The increase in violent crimes - which Chileans Europe Mobile Number List associate with the arrival of foreign immigrants, mostly Venezuelans - and an economy that is not taking off after a strong adjustment aimed at containing inflation, now concentrate the attention of the population. Four years after taking to the streets to demand greater social justice, residents now want more police, order and security. «It is another Chile. The country has changed dramatically (…) and in some ways it has become a more Latin American country. Chileans always considered themselves an exception, a more European country and not like their neighbors, and now they are a little more like them," adds Shifter.

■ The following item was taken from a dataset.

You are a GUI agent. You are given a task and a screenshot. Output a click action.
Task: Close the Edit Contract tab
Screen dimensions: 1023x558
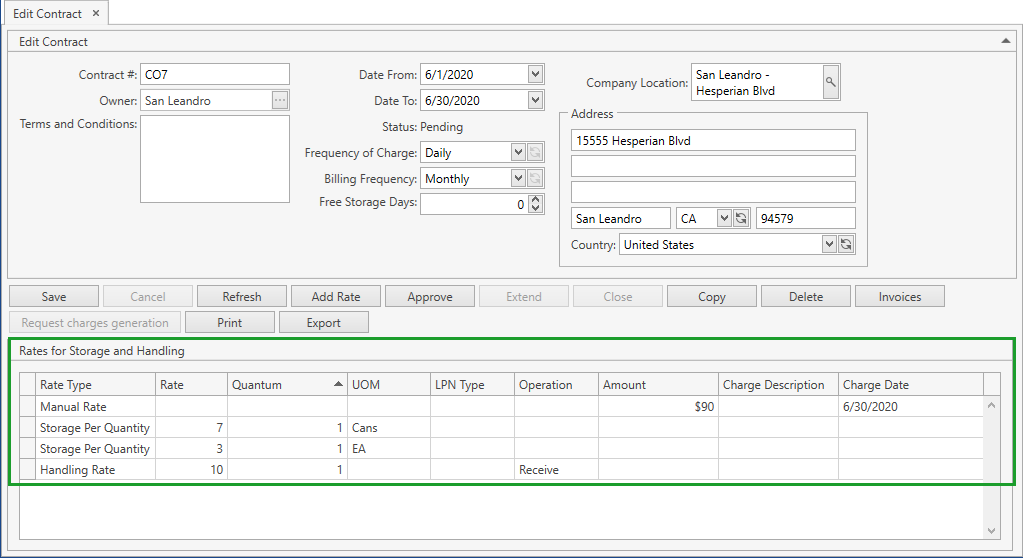[x=95, y=14]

Although reformed several times in democracy, changing Pinochet's Constitution was an old aspiration of the Chilean left, which points to its illegitimate origin and the poor protection it establishes of social rights such as health, housing, pensions and education. But faced with an even more conservative proposal, the Chilean left-wing parties called for voting "against." The "lesser evil" in the face of a text that further deepens the neoliberal model. "I prefer to return to the starting point, which is not 100% the Constitution of the dictatorship, rather than having a bad text that harms all Chileans and that deeply divides us," said Carolina Leitao, spokesperson for the "against" campaign.